As former secretary of state Colin L. Powell worked into the night in a New York hotel room, on the eve of his February 2003 presentation to the U.N. Security Council, CIA officers sent urgent e-mails and cables describing grave doubts about a key charge he was going to make.
On the telephone that night, a senior intelligence officer warned then-CIA Director George J. Tenet that he lacked confidence in the principal source of the assertion that Saddam Hussein's scientists were developing deadly agents in mobile laboratories.
"Mr. Tenet replied with words to the effect of 'yeah, yeah' and that he was 'exhausted,' " according to testimony quoted yesterday in the report of President Bush's commission on the intelligence failures leading up to his decision to invade Iraq in March 2003.
Tenet told the commission he did not recall that part of the conversation. He relayed no such concerns to Powell, who made the germ- warfare charge a centerpiece of his presentation the next day.
That was one among many examples -- cited over 692 pages in the report -- of fruitless dissent on the accuracy of claims against Iraq. Up until the days before U.S. troops entered Iraqi territory that March, the intelligence community was inundated with evidence that undermined virtually all charges it had made against Iraq, the report said.
In scores of additional cases involving the country's alleged nuclear and chemical programs and its delivery systems, the commission described a kind of echo chamber in which plausible hypotheses hardened into firm assertions of fact, eventually becoming immune to evidence.
Leading analysts accepted at face value data supporting the existence of illegal weapons, the commission said, and discounted counter-evidence as skillful Iraqi deception.
The commission's anatomy of failure on Iraq's alleged nuclear weapons program is a case in point. It begins in early 2001, as Bush took office, when the CIA got its first report that Iraq was trying to buy black-market aluminum tubes. The agency swiftly concluded, after intercepting a sample in April of that year, that Iraq intended the tubes to be used in centrifuges that would enrich uranium for the core of a nuclear weapon.
The CIA's Weapons Intelligence, Nonproliferation and Arms Control Center (WINPAC) never budged from that analysis, the report said. In the following 18 months, WINPAC analysts won a fierce bureaucratic battle against dissenters from other agencies who said the tubes -- roughly three feet long and three inches in diameter -- were the wrong size, shape and material for plausible use in centrifuges.

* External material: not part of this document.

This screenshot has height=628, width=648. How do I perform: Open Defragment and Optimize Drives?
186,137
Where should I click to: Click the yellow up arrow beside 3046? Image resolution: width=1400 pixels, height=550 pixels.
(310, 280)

The tubes became the principal evidence for a "key judgment" in the October 2002 National Intelligence Estimate, which said Iraq had "reconstituted" a nuclear weapons program and could build a bomb before the end of the decade.
To support its assertions about the aluminum tubes, the CIA made a series of arguments that the nation's leading centrifuge physicists described repeatedly as technically garbled, improbable or unambiguously false, the report said.
One WINPAC analyst -- identified previously in The Washington Post as "Joe," with his surname withheld at the CIA's request -- responded by bypassing the Energy Department's Oak Ridge National Laboratory, the nation's only major center of expertise on nuclear centrifuge technology. Joe commissioned a contractor to conduct tests of his own design, then rejected the contractor's results when they did not meet his expectations.
Yesterday's report said the CIA also created a panel of experts to rival the Oak Ridge team. Those experts concluded, based on "a stack of documents provided by the CIA," that the tubes were meant for centrifuges.
The CIA refused to convene the government's authoritative forum for resolving technical disputes about nuclear weapons. The Joint Atomic Energy Intelligence Committee proposed twice, in the spring and summer of 2002, to assess all the evidence. The CIA's front office replied, according to yesterday's report, "that CIA was not ready to discuss its position."